Excerpted passage:
BEGIN
Research
June 25, 2026

PCE Deflator

Hospitality spending was flat in May despite resilience in purchasing and higher inflation
The Personal Consumption Expenditures (PCE) deflator—the Federal Reserve’s preferred measure of inflation—rose 0.4% in May, marking the second consecutive monthly increase at that pace. Much of the upward pressure continues to stem from energy costs, which have remained elevated amid the ongoing conflict in Iran. Gasoline and other energy prices climbed 6.5% in May and are up 40.5% over the past year. By contrast, food and beverages purchased for off-premises consumption increased just 0.1% in May, easing from a 0.5% gain in April, and rose 2.4% over the past 12 months.

On a year-over-year basis, the headline PCE deflator accelerated to 4.1% in May, up from 3.8% in April and marking the fastest pace of inflation since April 2023. Core PCE inflation, which excludes food and energy, rose 0.3% for the third consecutive month. Over the past 12 months, core inflation edged higher from 3.3% to 3.4%, its highest reading since October 2023.
END
Activities:
A - Answer these questions from the report on May PCE inflation:
(i) By how much have gasoline and other energy prices risen over the past year?
(ii) What was the headline PCE deflator's year-over-year rate in May?
(iii) What was core PCE inflation over the past 12 months?
B - Write a continuation of the report on May PCE inflation, starting after its final sentence.

Information provided:
BEGIN
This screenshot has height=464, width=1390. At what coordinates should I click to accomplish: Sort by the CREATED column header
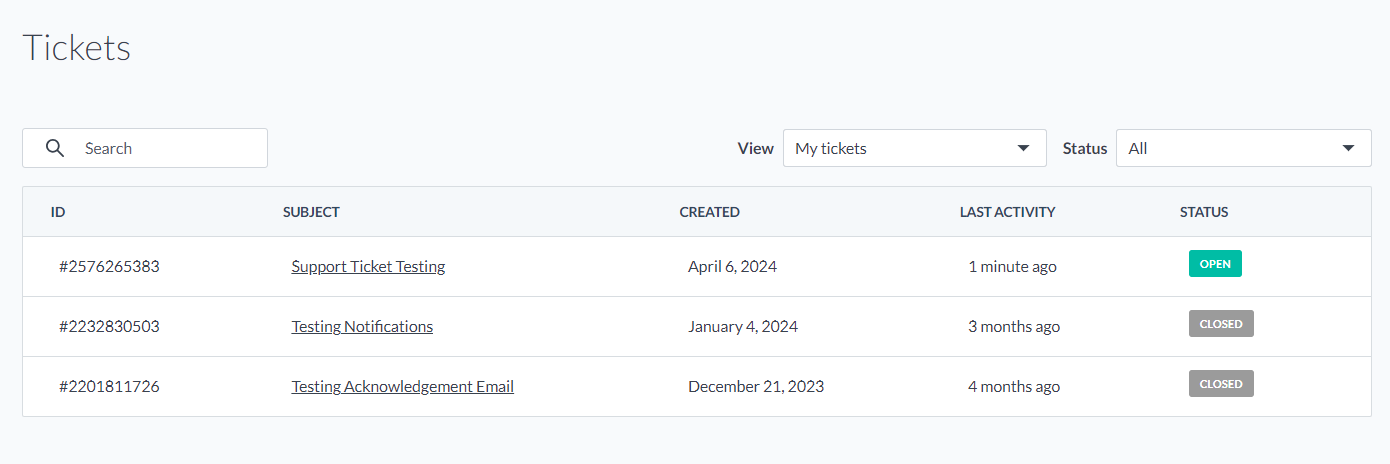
END
Answers for each item:
A -
(i) 40.5%
(ii) 4.1%
(iii) 3.4%

B -
Taken together, these data highlight a broader pattern of intensifying price pressures in May, driven in large part by higher energy costs. Importantly, inflation had already begun trending upward over the past year—even before the recent escalation in tensions in Iran—suggesting that the anticipated moderation in price growth had stalled.

Looking ahead, the recent ceasefire has led to a sharp decline in crude oil prices, which should help ease inflationary pressures in coming months—particularly if lower energy costs are sustained.

Overall, inflation remains persistently elevated and is moving in an unfavorable direction. This poses a challenge for the Federal Reserve, especially as price growth continues to drift further from its long-run 2% target. Policymakers have struck a more hawkish tone in recent communications, reflecting renewed concern about inflation. While interest rates are likely to remain unchanged in the near term, there is growing speculation that rates may need to rise later this year if inflation continues to run above levels deemed acceptable by the Federal Open Market Committee.
 

Beyond inflation, personal consumption expenditures rose a robust 0.7% in May, signaling continued strength in consumer activity. In nominal terms, spending has held up well over the past four months despite higher gasoline prices, weakening consumer confidence, and broader economic uncertainty. Higher tax refunds likely provided some additional support, particularly earlier in the spring. That said, spending on foodservices and accommodations was unchanged in May, slowing notably from a strong 0.8% increase in April.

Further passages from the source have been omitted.